• [Task requirements]: According to the roadkill article, by how much did fatal collisions with large wild animals fall during the peak of the lockdowns in March and April?

• [Passage to read]:
☆ ☆ ☆ ☆ ☆ ☆ ☆
As humanity’s hubbub slows due to the coronavirus pandemic, some wildlife is benefiting: Roadkill has taken a precipitous drop in parts of the United States.
During the peak of the lockdowns in March and April, traffic on U.S. roads fell by as much as 73 percent. During that same period, fatal collisions with deer, elk, moose, bears, mountain lions, and other large wild animals fell by as much as 58 percent. Road deaths of dogs, sheep, and other domestic animals show a similar plunge.
"The longer it lasts, the more animals that would have died are not dying," says Fraser Shilling, co-director of the University of California, Davis Road Ecology Center and lead author of the report, which was released June 26.
If the current slowdown lingers and nationwide traffic remains on average 50 percent lower for a year, Shilling says, “then that’s 500 million vertebrates that aren’t killed on roads and highways. It's certainly not a small thing for wildlife.”
The study underscores the profound effects that roads and traffic can have on the functioning of ecosystem. “The very fabric of nature is threatened by this one [change]," Shilling adds.
☆ ☆ ☆ ☆ ☆ ☆ ☆
• [Given entries]:

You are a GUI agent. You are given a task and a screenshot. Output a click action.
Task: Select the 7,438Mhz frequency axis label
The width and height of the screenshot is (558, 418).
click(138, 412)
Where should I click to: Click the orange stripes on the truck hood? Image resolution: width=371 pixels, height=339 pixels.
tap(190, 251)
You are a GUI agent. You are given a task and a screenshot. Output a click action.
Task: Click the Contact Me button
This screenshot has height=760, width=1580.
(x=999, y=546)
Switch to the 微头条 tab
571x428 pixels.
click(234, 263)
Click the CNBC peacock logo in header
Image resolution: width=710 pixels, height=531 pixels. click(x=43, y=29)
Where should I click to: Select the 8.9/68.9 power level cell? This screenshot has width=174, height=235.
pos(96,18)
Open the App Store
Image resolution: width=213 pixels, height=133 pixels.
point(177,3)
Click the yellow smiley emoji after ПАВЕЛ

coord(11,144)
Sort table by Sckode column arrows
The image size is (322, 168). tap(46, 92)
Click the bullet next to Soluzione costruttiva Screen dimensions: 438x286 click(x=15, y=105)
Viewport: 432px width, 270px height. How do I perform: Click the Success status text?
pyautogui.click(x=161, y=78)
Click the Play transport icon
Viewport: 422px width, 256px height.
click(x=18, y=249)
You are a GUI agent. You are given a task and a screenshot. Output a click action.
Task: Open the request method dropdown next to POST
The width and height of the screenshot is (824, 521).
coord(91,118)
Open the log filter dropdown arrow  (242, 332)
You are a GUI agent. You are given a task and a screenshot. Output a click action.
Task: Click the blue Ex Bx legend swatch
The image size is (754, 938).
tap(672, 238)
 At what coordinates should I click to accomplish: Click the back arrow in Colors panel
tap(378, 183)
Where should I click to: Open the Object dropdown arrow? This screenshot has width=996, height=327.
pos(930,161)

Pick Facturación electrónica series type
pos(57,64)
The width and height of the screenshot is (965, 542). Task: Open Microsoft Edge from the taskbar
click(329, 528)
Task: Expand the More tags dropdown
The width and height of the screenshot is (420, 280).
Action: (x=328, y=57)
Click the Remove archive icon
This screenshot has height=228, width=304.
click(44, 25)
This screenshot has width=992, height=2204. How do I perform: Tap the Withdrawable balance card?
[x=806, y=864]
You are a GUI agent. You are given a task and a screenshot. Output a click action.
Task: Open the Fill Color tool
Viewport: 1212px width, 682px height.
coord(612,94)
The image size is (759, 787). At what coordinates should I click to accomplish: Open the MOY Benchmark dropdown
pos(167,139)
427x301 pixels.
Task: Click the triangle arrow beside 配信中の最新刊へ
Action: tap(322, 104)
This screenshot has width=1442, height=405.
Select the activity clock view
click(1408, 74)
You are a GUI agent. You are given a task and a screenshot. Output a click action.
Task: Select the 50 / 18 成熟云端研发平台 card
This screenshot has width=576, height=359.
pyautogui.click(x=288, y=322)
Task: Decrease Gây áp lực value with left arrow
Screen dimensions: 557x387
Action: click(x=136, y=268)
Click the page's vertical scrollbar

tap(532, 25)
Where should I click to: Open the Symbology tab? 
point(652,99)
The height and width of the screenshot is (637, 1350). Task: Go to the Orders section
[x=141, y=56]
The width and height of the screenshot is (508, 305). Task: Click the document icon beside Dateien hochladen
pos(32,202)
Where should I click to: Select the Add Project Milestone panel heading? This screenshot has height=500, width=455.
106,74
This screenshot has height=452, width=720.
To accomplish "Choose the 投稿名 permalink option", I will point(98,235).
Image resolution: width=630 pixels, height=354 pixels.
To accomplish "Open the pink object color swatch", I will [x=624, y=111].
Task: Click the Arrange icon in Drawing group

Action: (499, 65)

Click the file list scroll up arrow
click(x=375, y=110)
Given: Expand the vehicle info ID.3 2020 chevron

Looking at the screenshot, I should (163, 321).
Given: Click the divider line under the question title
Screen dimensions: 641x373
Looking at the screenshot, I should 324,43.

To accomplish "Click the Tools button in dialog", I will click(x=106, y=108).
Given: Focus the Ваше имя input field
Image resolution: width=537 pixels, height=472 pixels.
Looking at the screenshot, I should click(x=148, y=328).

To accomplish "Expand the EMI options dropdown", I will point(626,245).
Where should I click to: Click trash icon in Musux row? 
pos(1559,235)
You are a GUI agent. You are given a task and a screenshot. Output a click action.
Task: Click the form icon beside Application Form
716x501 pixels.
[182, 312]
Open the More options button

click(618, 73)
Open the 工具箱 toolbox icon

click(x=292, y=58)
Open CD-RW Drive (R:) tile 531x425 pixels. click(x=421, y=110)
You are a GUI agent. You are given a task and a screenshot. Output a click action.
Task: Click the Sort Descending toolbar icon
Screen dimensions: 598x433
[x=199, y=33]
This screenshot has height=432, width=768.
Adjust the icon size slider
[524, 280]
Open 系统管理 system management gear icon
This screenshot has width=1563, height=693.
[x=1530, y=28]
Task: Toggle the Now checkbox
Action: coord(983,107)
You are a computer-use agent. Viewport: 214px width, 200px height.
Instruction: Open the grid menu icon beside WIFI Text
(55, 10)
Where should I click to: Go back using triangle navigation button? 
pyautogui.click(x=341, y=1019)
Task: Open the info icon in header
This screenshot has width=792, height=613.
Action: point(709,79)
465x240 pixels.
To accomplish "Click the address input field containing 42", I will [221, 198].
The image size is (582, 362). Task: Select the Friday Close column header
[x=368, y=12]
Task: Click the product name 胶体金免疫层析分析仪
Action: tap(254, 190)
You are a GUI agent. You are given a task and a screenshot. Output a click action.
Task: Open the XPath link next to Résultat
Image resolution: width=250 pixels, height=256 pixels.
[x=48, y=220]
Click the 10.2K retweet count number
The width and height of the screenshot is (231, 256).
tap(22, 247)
☆ ☆ ☆ ☆ ☆ ☆ ☆
• [Response to this task]: By as much as 58 percent.